DATA TO PROCESS
• • • •
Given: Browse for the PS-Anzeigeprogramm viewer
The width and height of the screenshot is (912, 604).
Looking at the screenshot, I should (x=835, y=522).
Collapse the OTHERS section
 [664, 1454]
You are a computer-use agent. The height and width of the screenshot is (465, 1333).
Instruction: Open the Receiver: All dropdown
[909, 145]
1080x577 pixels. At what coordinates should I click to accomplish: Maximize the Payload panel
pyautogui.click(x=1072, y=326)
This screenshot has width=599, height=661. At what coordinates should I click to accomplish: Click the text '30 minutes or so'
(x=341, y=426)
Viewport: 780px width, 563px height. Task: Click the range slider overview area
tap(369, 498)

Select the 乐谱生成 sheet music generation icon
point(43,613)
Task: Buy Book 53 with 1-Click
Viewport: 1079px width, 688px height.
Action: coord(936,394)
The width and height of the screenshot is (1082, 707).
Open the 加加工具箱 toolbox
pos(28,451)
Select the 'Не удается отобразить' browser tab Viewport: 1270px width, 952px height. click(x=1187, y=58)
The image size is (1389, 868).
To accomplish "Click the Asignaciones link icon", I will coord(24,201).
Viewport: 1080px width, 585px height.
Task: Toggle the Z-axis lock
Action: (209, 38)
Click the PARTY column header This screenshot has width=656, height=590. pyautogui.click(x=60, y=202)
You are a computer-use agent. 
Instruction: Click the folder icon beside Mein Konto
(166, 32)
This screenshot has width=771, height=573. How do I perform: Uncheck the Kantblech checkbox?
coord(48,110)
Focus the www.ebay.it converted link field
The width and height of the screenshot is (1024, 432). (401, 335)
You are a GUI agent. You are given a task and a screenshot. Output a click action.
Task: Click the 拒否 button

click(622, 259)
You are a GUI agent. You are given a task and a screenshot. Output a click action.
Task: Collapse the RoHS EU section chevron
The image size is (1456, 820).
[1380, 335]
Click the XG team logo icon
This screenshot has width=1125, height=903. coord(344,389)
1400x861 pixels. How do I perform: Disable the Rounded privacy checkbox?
• • • •
TASK
Convert the data between the line containing "Select the 乐谱生成 sheet music generation icon" and the end of the data, inclusive, into a JSON list of strings, with one string per line and blank lines omitted.

FULL OUTPUT
[
  "Select the 乐谱生成 sheet music generation icon",
  "point(43,613)",
  "Task: Buy Book 53 with 1-Click",
  "Viewport: 1079px width, 688px height.",
  "Action: coord(936,394)",
  "The width and height of the screenshot is (1082, 707).",
  "Open the 加加工具箱 toolbox",
  "pos(28,451)",
  "Select the 'Не удается отобразить' browser tab Viewport: 1270px width, 952px height. click(x=1187, y=58)",
  "The image size is (1389, 868).",
  "To accomplish \"Click the Asignaciones link icon\", I will coord(24,201).",
  "Viewport: 1080px width, 585px height.",
  "Task: Toggle the Z-axis lock",
  "Action: (209, 38)",
  "Click the PARTY column header This screenshot has width=656, height=590. pyautogui.click(x=60, y=202)",
  "You are a computer-use agent. ",
  "Instruction: Click the folder icon beside Mein Konto",
  "(166, 32)",
  "This screenshot has width=771, height=573. How do I perform: Uncheck the Kantblech checkbox?",
  "coord(48,110)",
  "Focus the www.ebay.it converted link field",
  "The width and height of the screenshot is (1024, 432). (401, 335)",
  "You are a GUI agent. You are given a task and a screenshot. Output a click action.",
  "Task: Click the 拒否 button",
  "click(622, 259)",
  "You are a GUI agent. You are given a task and a screenshot. Output a click action.",
  "Task: Collapse the RoHS EU section chevron",
  "The image size is (1456, 820).",
  "[1380, 335]",
  "Click the XG team logo icon",
  "This screenshot has width=1125, height=903. coord(344,389)",
  "1400x861 pixels. How do I perform: Disable the Rounded privacy checkbox?"
]